On March 13,1998, Walker was arrested and charged with possession with intent to deliver and delivery of a controlled substance. Walker was convicted by a jury on September 27, 1999 and his conviction was affirmed on October 6, 2004. On April 14, 1998, prior to his conviction, the Philadelphia District Attorney’s Office filed a petition for forfeiture of his property, located at 3045 Germantown Avenue, Philadelphia, Pennsylvania, at which he was arrested and from which he was accused of selling drugs, and $8,422.00, the amount of money seized from Walker upon his arrest. Walker thereafter filed a motion for the return of his property. On April 3, 2002, following a prolonged discovery dispute, the Court of Common Pleas held a hearing with Walker appearing by video conference. The District Attorney offered into evidence the notes of testimony from Walker’s criminal trial, which documented the fact that Walker was tried before a jury and convicted of selling drugs out of the 3045 Germantown Avenue property. Walker proffered no evidence in support of his motion. The Court then granted the District Attorney’s petition for forfeiture of 3045 Germantown Avenue, finding that the property had been used to store, sell, and distribute narcotics, and denied Walker’s motion for the return of his property, holding that Walker had failed to present any evidence of lawful ownership. The Commonwealth Court of Pennsylvania affirmed on September 4, 2003.

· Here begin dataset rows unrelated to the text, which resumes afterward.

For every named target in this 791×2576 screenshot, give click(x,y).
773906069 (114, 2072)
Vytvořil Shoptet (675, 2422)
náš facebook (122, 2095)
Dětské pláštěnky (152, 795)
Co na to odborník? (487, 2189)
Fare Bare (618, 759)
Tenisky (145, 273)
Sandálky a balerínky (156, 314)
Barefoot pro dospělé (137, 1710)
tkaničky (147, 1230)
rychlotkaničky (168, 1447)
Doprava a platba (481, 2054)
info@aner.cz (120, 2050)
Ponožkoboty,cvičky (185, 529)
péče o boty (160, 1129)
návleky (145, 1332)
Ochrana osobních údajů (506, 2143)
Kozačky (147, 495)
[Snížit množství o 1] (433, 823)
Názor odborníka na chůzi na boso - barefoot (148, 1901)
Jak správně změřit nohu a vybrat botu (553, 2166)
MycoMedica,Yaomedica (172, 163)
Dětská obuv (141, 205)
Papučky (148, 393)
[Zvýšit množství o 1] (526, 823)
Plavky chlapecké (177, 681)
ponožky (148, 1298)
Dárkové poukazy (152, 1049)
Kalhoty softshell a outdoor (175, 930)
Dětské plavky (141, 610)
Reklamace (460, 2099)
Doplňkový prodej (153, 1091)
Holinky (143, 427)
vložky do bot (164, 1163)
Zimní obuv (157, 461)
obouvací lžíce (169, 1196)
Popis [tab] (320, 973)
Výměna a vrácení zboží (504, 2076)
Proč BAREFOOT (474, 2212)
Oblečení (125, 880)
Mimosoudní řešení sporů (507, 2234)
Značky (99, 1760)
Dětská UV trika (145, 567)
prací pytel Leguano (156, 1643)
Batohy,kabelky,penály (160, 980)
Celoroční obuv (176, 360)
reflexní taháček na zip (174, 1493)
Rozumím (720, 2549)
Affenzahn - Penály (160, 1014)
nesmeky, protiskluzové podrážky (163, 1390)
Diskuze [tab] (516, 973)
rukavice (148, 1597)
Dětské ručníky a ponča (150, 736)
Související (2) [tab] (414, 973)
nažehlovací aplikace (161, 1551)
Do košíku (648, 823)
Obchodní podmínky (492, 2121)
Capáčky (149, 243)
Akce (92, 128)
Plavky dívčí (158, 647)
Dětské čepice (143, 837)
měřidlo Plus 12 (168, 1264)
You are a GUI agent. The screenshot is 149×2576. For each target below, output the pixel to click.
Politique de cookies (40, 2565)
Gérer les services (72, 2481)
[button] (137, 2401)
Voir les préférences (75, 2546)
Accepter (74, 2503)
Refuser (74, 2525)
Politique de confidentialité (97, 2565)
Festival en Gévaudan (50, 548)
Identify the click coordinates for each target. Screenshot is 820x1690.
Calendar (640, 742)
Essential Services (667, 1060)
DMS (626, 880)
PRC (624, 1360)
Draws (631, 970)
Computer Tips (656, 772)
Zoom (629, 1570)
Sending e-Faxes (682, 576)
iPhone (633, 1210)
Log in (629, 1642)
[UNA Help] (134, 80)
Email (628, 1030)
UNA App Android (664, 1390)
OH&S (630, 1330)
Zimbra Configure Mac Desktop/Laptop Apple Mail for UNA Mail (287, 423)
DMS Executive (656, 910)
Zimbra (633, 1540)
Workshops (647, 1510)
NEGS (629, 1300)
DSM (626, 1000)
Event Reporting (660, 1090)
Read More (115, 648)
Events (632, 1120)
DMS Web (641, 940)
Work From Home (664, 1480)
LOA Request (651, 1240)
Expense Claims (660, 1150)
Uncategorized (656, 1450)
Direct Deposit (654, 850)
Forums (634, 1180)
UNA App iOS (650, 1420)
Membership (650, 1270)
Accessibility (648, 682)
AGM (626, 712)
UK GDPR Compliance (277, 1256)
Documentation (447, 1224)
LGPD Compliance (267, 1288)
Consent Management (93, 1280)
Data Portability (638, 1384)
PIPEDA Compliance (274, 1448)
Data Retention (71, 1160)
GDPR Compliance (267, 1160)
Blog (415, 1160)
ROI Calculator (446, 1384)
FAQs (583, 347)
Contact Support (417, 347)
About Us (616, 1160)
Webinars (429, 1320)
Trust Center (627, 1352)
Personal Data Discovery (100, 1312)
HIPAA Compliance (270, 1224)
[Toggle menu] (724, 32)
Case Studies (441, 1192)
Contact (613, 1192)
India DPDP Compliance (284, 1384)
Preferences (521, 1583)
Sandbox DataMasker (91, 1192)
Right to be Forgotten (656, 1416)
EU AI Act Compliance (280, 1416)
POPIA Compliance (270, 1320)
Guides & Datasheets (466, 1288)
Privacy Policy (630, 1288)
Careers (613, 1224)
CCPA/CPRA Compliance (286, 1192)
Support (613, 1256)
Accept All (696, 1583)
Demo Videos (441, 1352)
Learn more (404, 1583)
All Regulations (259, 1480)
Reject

Walker then initiated the instant action in the United States District Court for the Eastern District of Pennsylvania on November 17, 2004. The District Court granted defendants’ motions to dismiss, holding that, under the Rooker-Feldman doctrine, it was without subject matter jurisdiction to adjudicate Walker’s claims against Abraham, Green, or the Sheriff Sale Department regarding the forfeiture and sale of 3045 Germantown Avenue, because to do so would be to exercise jurisdiction over claims that had been “ ‘actually litigated’ in state court” or are “ ‘inextricably intertwined with [the] state *538adjudication,’ meaning that ‘federal relief can only be predicated upon a conviction that the state court was wrong.’ ” Desi’s Pizza, Inc. v. City of Wilkes-Barre, 321 F.3d 411, 419 (3d Cir.2003) (quoting Parkview Assocs. Partnership v. City of Lebanon, 225 F.3d 321, 325 (3d Cir. 2000)); see also Walker v. Horn, 385 F.3d 321, 329 (3d Cir.2004).
We have appellate jurisdiction pursuant to 28 U.S.C. § 1291. Having granted Walker leave to proceed informa pauper-is on appeal, we must now determine whether Walker’s appeal should be dismissed pursuant to 28 U.S.C. § 1915(e)(2)(B). An appeal may be dismissed as frivolous if it has no arguable basis in law or fact. Neitzke v. Williams, 490 U.S. 319, 325, 109 S.Ct. 1827, 1831-32, 104 L.Ed.2d 338 (1989). The District Court properly determined that it was without subject matter jurisdiction over Walker’s allegations regarding the forfeiture and sale of his property, as any grant of relief “would prevent [the] state court from enforcing its order[].” Desi’s, 321 F.3d at 422. For the foregoing reasons, Walker’s appeal is without legal merit and will be dismissed as legally frivolous.